== Segment start ==

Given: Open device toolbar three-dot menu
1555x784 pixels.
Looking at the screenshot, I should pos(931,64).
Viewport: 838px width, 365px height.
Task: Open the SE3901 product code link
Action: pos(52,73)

== Segment end ==

## What is being asked:
Copy out each line of the records character for character.

## Output for this exercise:
Given: Open device toolbar three-dot menu
1555x784 pixels.
Looking at the screenshot, I should pos(931,64).
Viewport: 838px width, 365px height.
Task: Open the SE3901 product code link
Action: pos(52,73)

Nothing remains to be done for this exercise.